Like John, Jason Ong has established a reputation as one of the preeminent researchers in his field—sleep. He is a compelling presenter who was able to translate his research findings into take-home points that psychologists can immediately implement in their treatment of sleep problems. Offered by a different presenter, this material might have been an instant cure for insomnia. But Jason had his audience riveted and asking for more.
David Jobes, another international expert in his field of suicidology, gave a half-day workshop on the ethical management of suicidal patients. Not only did Dave put paid to some outmoded methods of assessment (hint: safety contracts aren’t safe for either you or your patients), he reassured his audience by providing some management guidance that can be easily incorporated into any treatment plan for a suicidal patient.
Our clinical sessions were supplemented by some outstanding keynote presentations. Congressman Alan Lowenthal, one of the two psychologist members of the House of Representatives, opened our conference with a reminder that getting involved in the political process is not an option. It’s a requirement if you want to get funding for critical mental health initiatives and critical legislation that has a direct effect on psychologists’ income. The process in Washington, DC, is currently broken, and Alan was unsparing in his assessment of how the Congress has lost its focus on key legislation. A vacuum exists, and Alan encouraged all psychologists to act as citizen psychologists and work to fill the void.

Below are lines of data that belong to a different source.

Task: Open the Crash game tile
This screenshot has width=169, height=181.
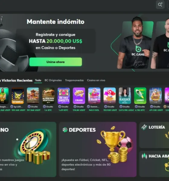Action: [x=79, y=96]
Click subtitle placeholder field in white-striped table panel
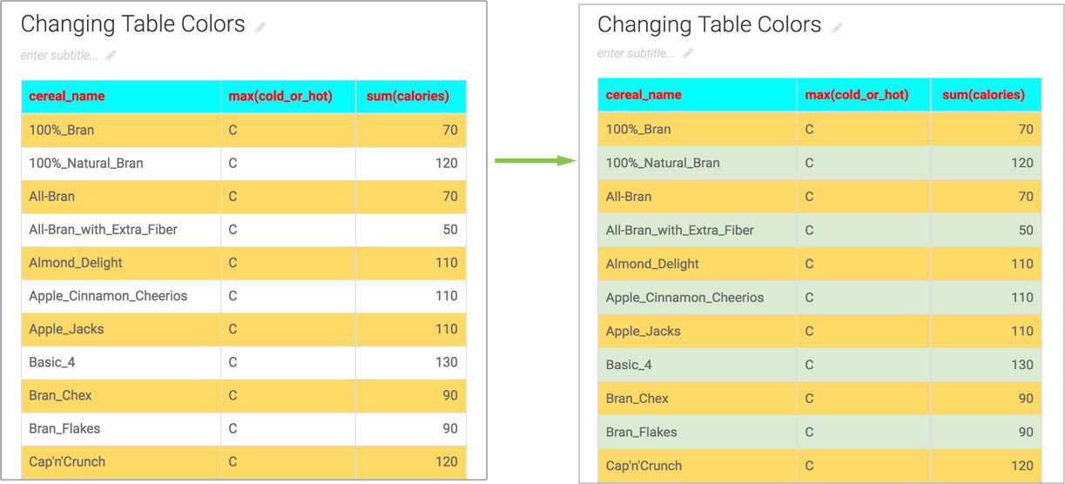The image size is (1065, 484). (x=59, y=56)
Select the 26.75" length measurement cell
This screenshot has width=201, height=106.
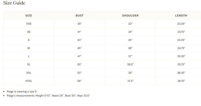click(181, 81)
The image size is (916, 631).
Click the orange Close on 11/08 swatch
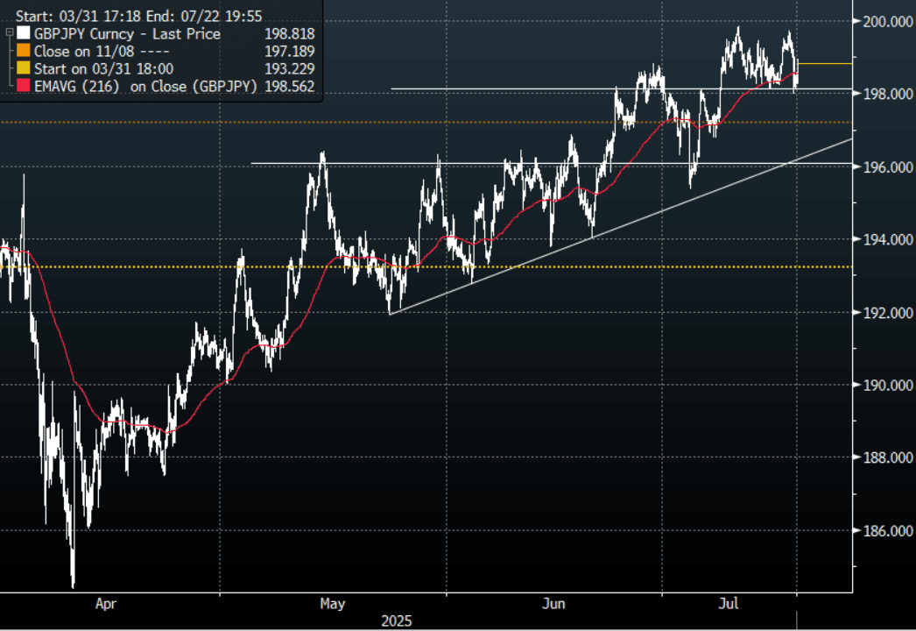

Ellen Kahn of the Human Rights Campaign gave us an in-depth overview on the challenges faced by LGBTQ youth, in particular gender-questioning youth. Though many of us are aware of these challenges and the nature of discrimination these young people face, the data Ellen presented on the breadth of the problem were staggering. Psychology can play an immediate role in improving the lives of these young people, and Ellen provided insight on how more of us can do this work.
Our conference wrapped up with a talk by retired General Tom Bostick, who now heads a biotechnology firm in the DC area. You might not think that Tom, who previously served as the Chief of the Army Corps of Engineers, would have much to say to a group of psychologists, but he reminded us of the importance of psychology in the military and in societal adaptation to critical issues such as climate change. An inspiring way to end our conference.
At the end of the one and one-half days, I was left with three main thoughts: First, I believe we chose the material and presenters that could speak directly to the needs of practicing psychologists, and that these needs are rarely met in other venues. Second, the audience response led me to believe that together with The Trust, the two organizations have formed what I think most practitioners could call a professional home. By providing solutions to complex clinical and risk management problems and venues to discuss them, more and more psychologists can, and I think will, call us their true clinical home. And finally, I want to do this again! Fortunately, my friend and colleague Jana Martin from The Trust agrees, and we have tentatively set the dates of November 6th and 7th of 2020 for our second National Practice Conference. Mark your calendars and we’ll meet up in DC then!!!